In addition to safety, the WBC count and calculated ALC were primary endpoints for this phase I trial, which sought to evaluate the impact of ALT-803 on the expansion of IL15-responsive lymphocytes. ALT-803 demonstrated little effect on overall WBC counts when maximal counts during cycle 1 were compared with baseline counts (subcutaneous range 1.0–1.3-fold increase, Fig. 2A, intravenous range 1.1–1.3-fold increase; Supplementary Fig. S1A). The ALC transiently decreased after the first dose of ALT-803, reaching a nadir between 12 hours and 4 days postdose for subcutaneous dosing (Fig. 2B) and 12 to 24 hours for intravenous dosing (Supplementary Fig. S1B). Subsequently, the ALC recovered but in most cases did not rise much higher than baseline over the course of cycle 1 for the subcutaneous dose cohorts, with the exception of a maximal 2.1-fold increase occurring in the 15 μg/kg dose cohort, peaking 1 to 2 weeks after the last dose of ALT-803 during cycle 1. The mean maximal posttreatment ALC increases during cycle 1 were 1.2, 1.3, 2.1, and 1.1-fold, respectively, for the four subcutaneous dose levels of 6 μg/kg (n = 3), 10 μg/kg (n = 3), 15 μg/kg (n = 4), and 20 μg/kg/dose (n = 3).

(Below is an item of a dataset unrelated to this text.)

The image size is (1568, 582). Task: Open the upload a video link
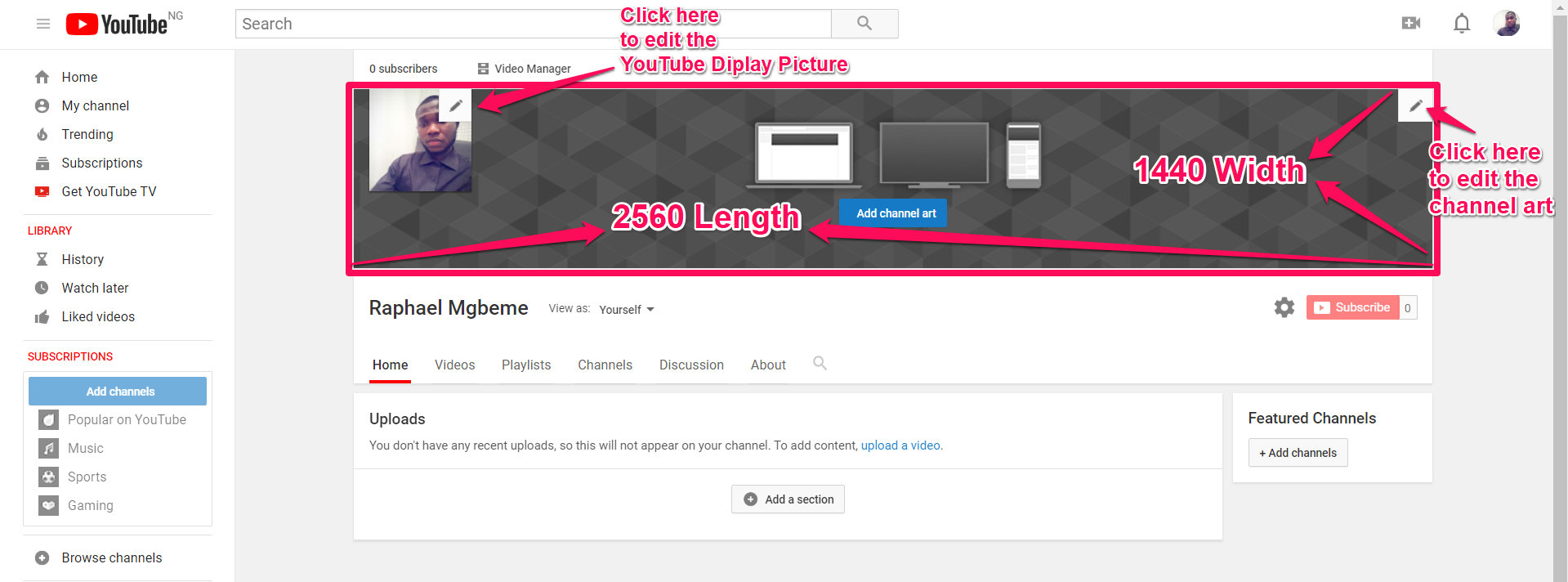click(x=900, y=445)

It is worth noting that Subject 21, included in the 15 μg/kg dose cohort, had her dosing decreased after one dose to 10 μg/kg through three cycles (the remainder of her participation in the study). For the four intravenous dose cohorts, the mean maximal posttreatment ALC increases during cycle 1 were 1.1, 1.4, 1.5, and 1.6-fold respectively for the 0.3 and 0.5 μg/kg (n = 1 each), 1 μg/kg (n = 3), 3 μg/kg (n = 3), and 6 μg/kg/dose (n = 3), with peaks occurring slightly later, after day 22.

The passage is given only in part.